Choanal atresia is a narrowing or blockage of the nasal airway by tissue. It is a life threatening congenital condition, meaning it is present at birth. This obstruction fails to rupture when it typically does during fetal development. The cause of choanal atresia is unknown. Females get this condition about twice as often as males. When only one nostril is affected (unilateral atresia) it will typically be the right nostril. Twice as many babies are born with only one nostril affected (unilateral) as with both nostrils obstructed (bilateral choanal atresia). More than half of affected infants also have other congenital problems.

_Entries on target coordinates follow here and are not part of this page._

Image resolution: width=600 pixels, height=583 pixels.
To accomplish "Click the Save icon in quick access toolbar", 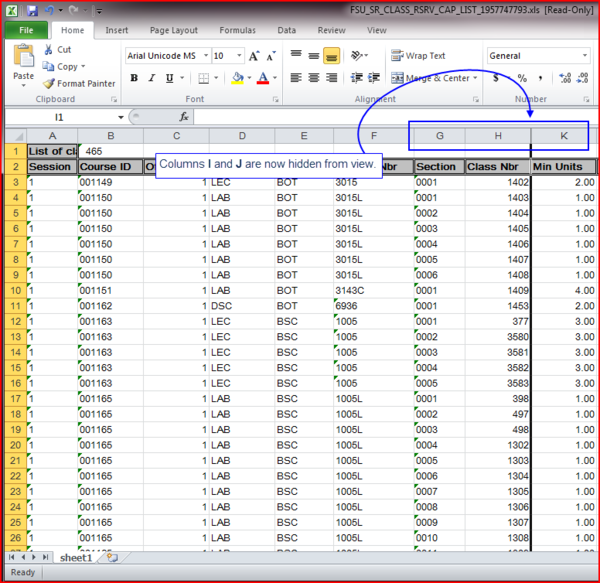I will point(32,9).
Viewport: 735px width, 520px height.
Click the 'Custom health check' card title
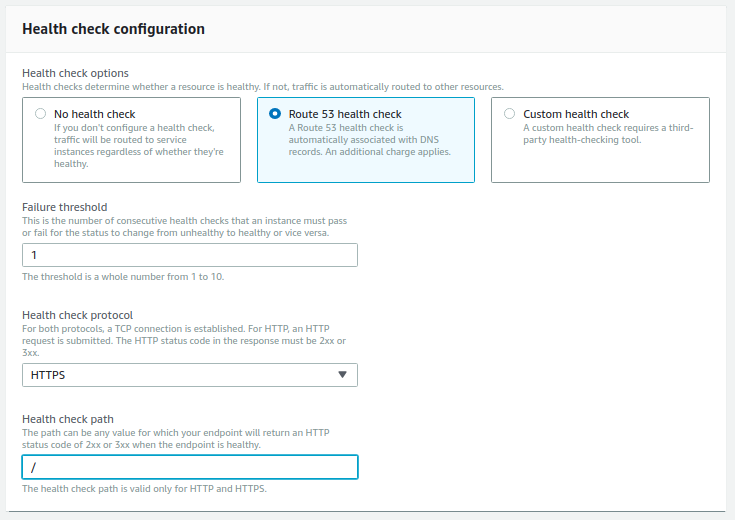point(576,114)
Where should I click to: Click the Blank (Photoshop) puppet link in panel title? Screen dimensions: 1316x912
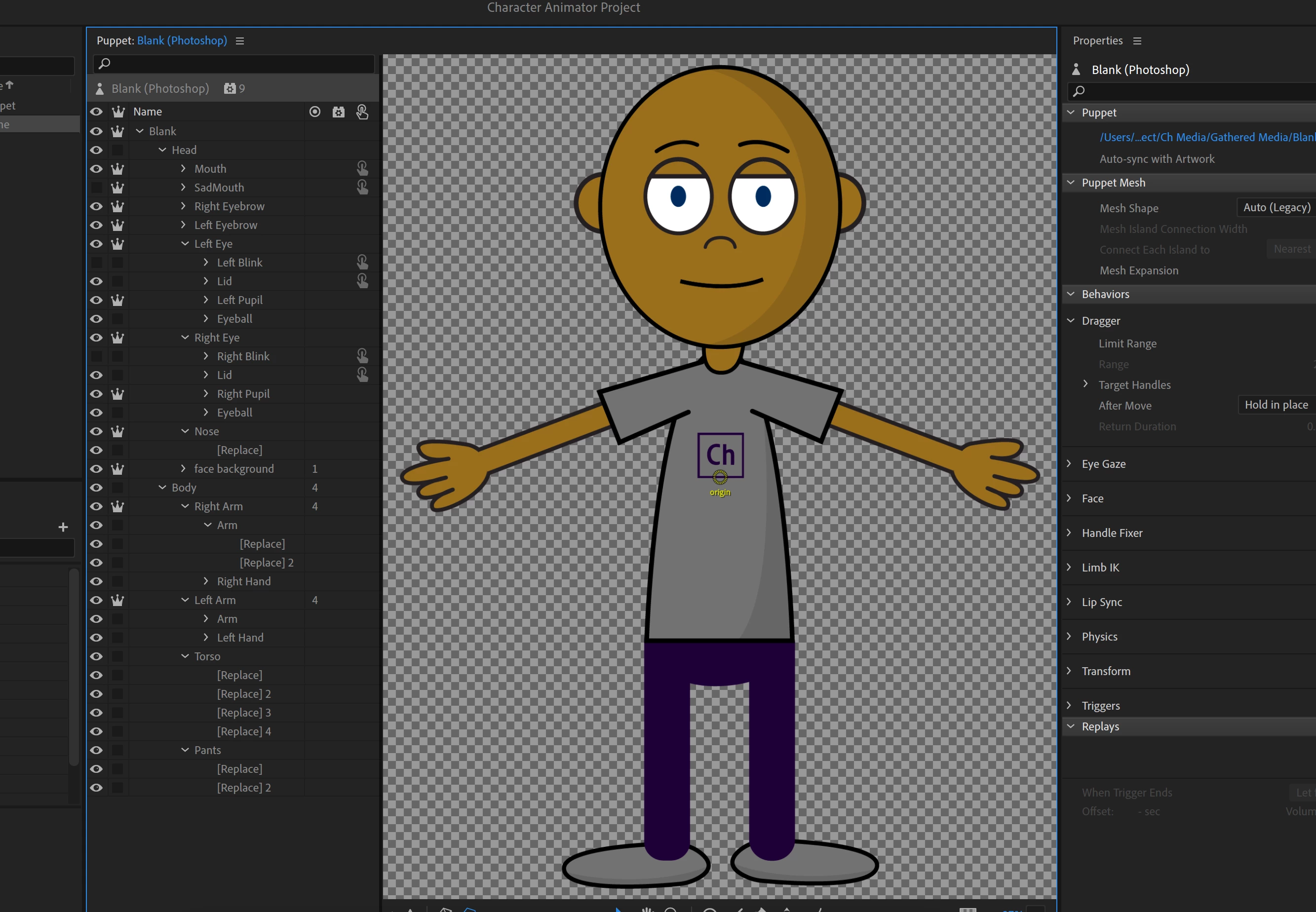click(182, 40)
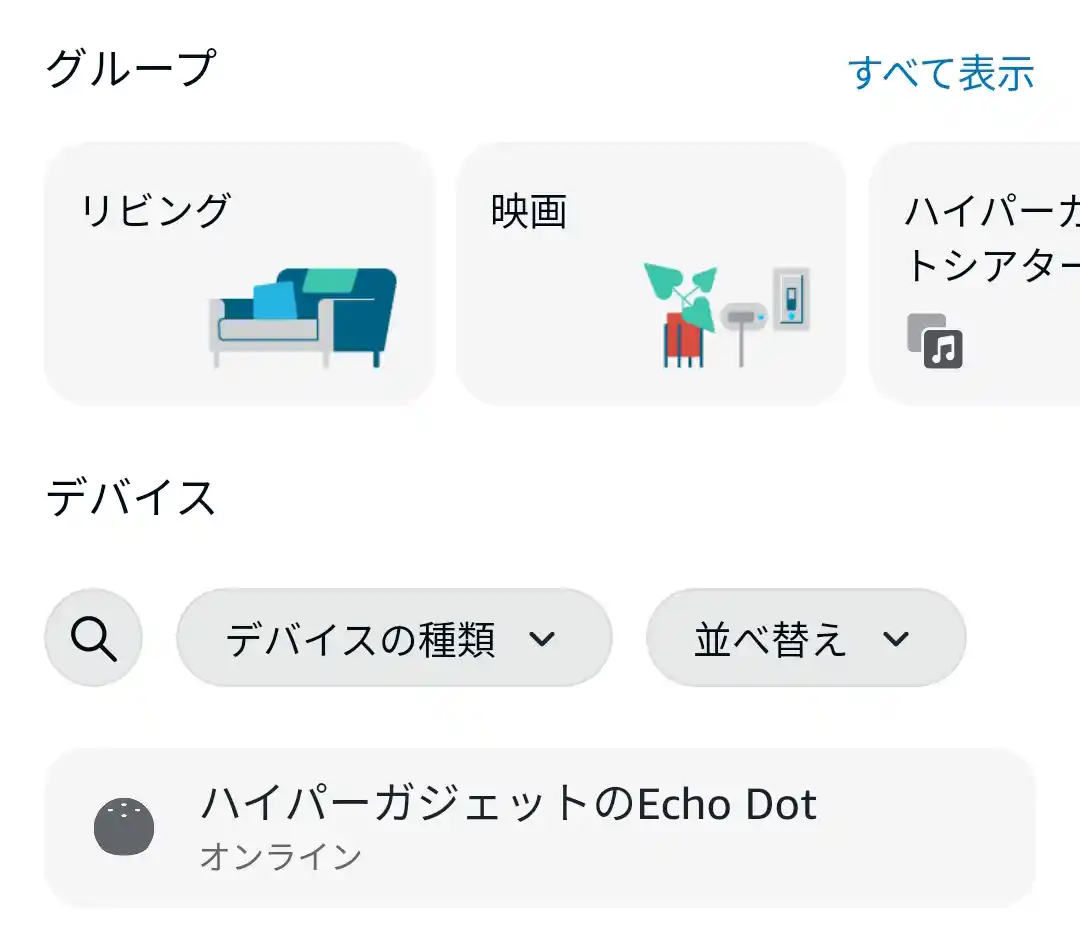Expand the chevron next to デバイスの種類
Image resolution: width=1080 pixels, height=945 pixels.
[543, 637]
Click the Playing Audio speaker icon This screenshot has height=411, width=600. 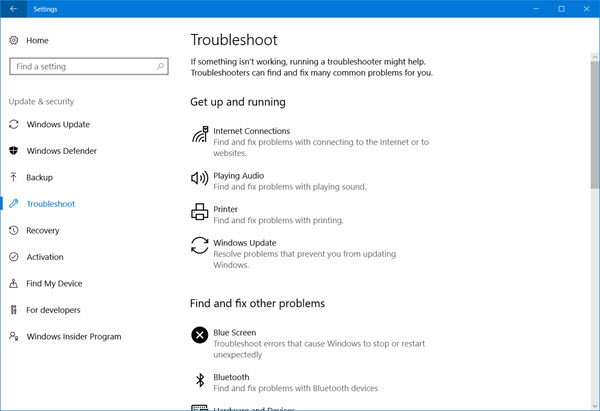pyautogui.click(x=199, y=179)
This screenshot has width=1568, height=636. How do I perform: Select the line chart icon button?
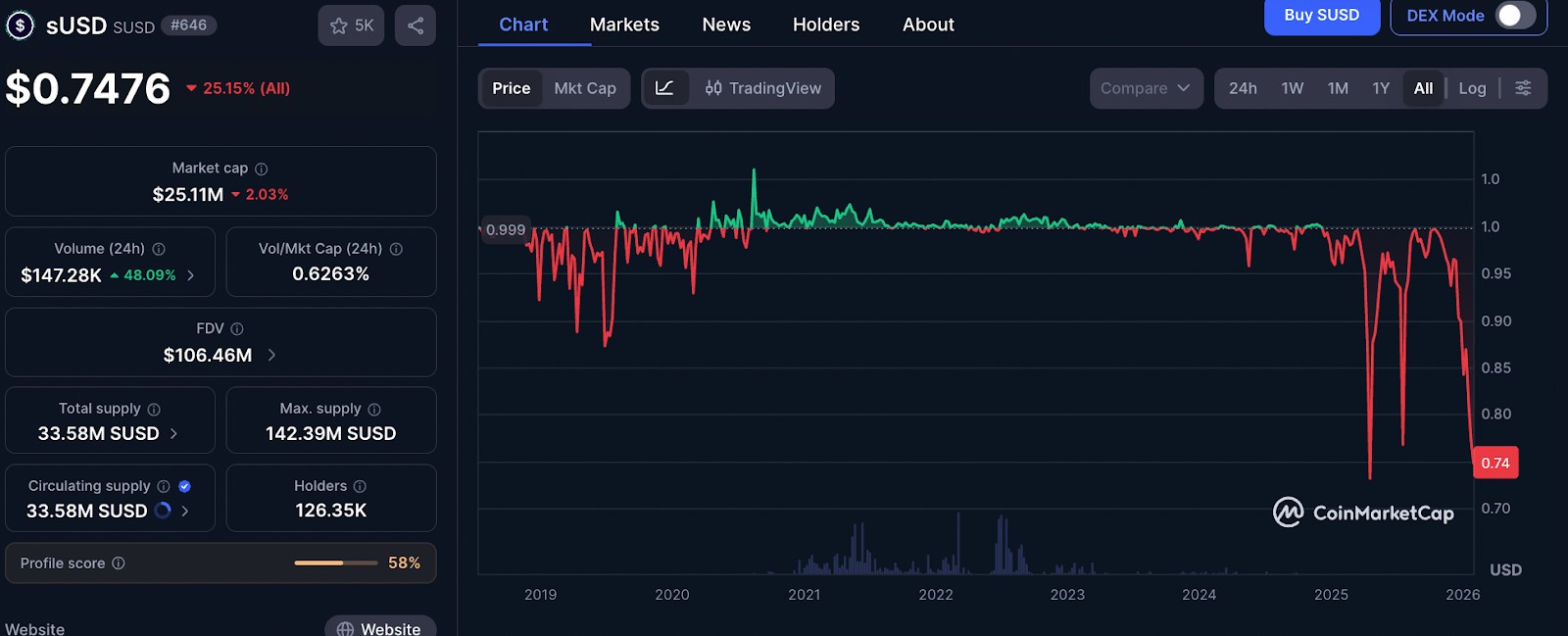click(x=664, y=88)
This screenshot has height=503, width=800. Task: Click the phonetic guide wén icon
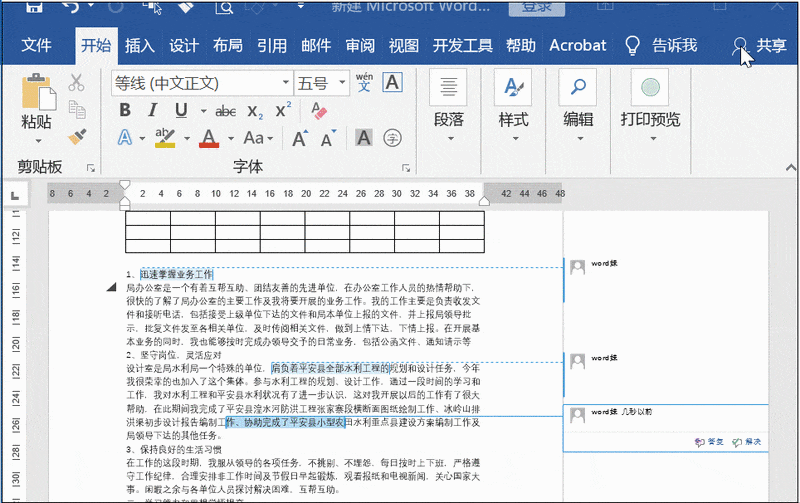point(364,82)
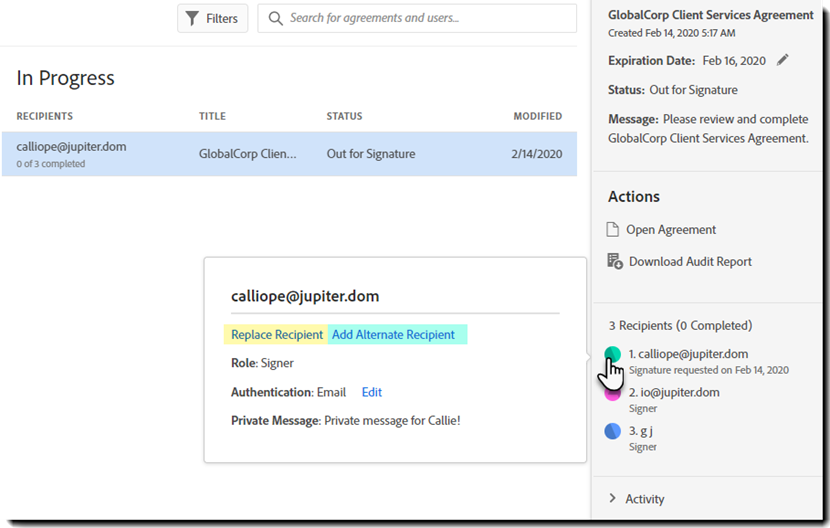Click the pink io@jupiter.dom avatar

coord(613,393)
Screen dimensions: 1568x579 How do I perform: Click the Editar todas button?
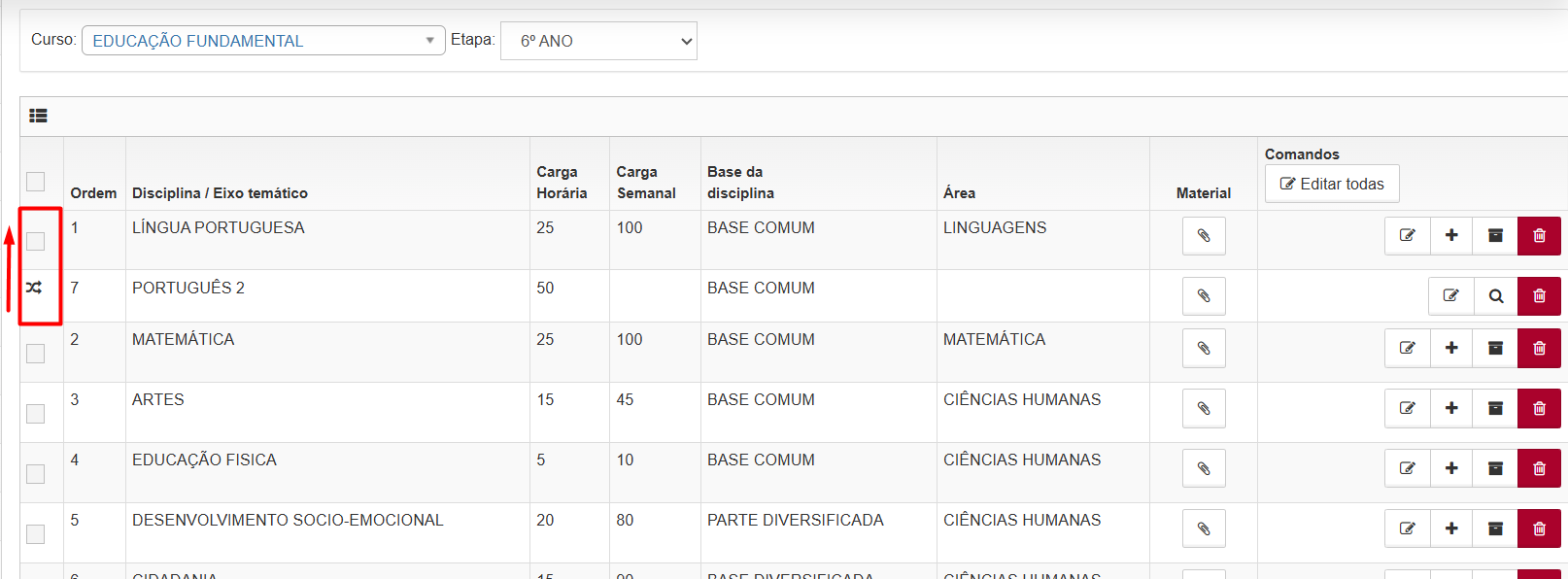point(1332,184)
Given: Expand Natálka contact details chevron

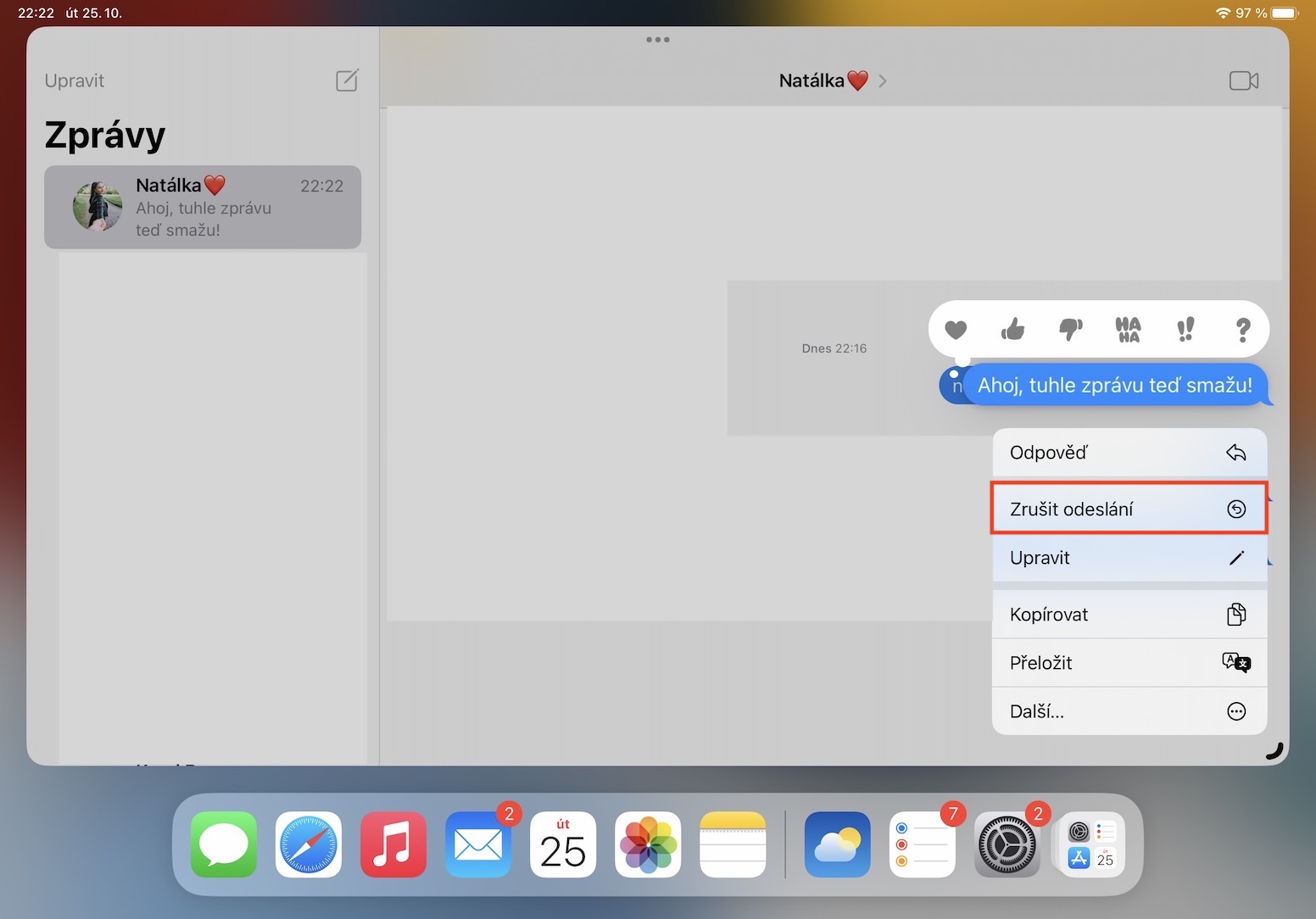Looking at the screenshot, I should [x=883, y=81].
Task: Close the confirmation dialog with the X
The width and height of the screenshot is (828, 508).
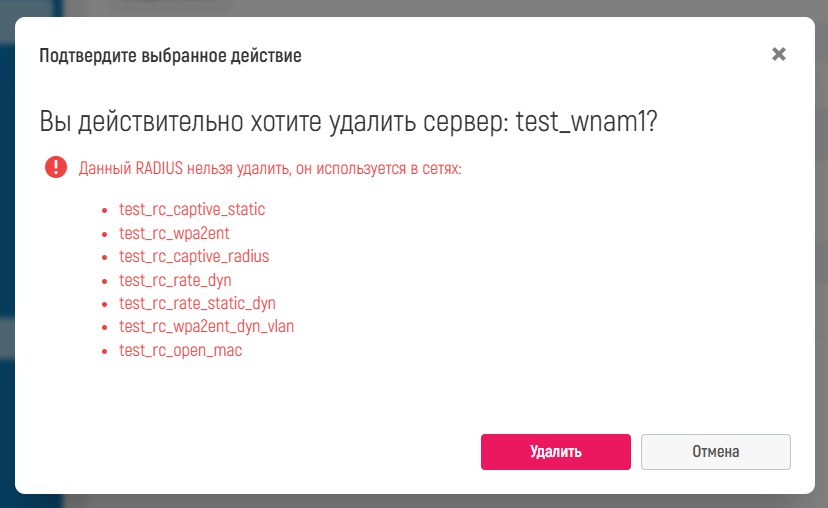Action: pyautogui.click(x=779, y=54)
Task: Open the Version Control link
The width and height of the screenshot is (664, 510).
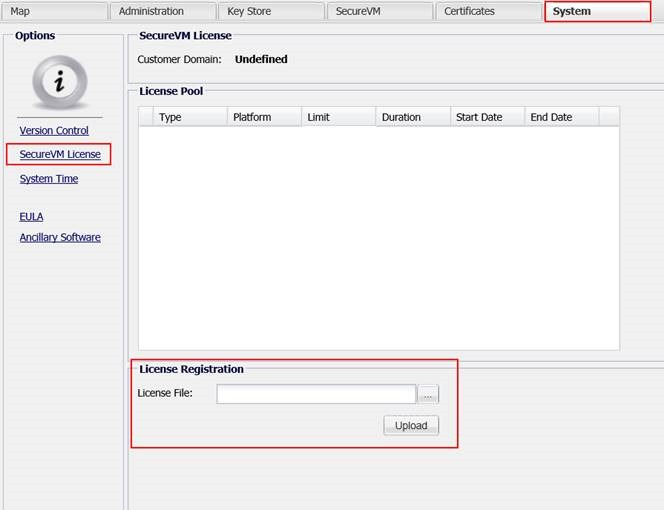Action: [54, 131]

Babies are "obligate nose breathers", meaning that they can only breathe through their noses; the only time newborns breathe through their mouths is when they are crying. Babies with bilateral choanal atresia (both nostrils affected) will have severe respiratory distress (trouble breathing) in the newborn period with cyclical cyanosis (periods of their skin turning grey/blue due to lack of oxygen). This is because with crying they will be able to exchange air by mouth-breathing. However, when they close their mouths to suck they will not be able to breath. If only one nasal passage is obstructed this condition might not be detected for months or years.
The condition is the most common nasal abnormality in newborn infants, affecting about 1 in 7,000 live births. Our program has been tracking choanal atresia among live births in select counties since 2005 and are gradually expanding statewide.
- Using data from births to Hennepin and Ramsey county residents between 2010-2014, we found that 1.4 babies were born with choanal atresia per 10,000 births.
- Using this data, we estimate about 10 babies are born with choanal atresia every year in Minnesota.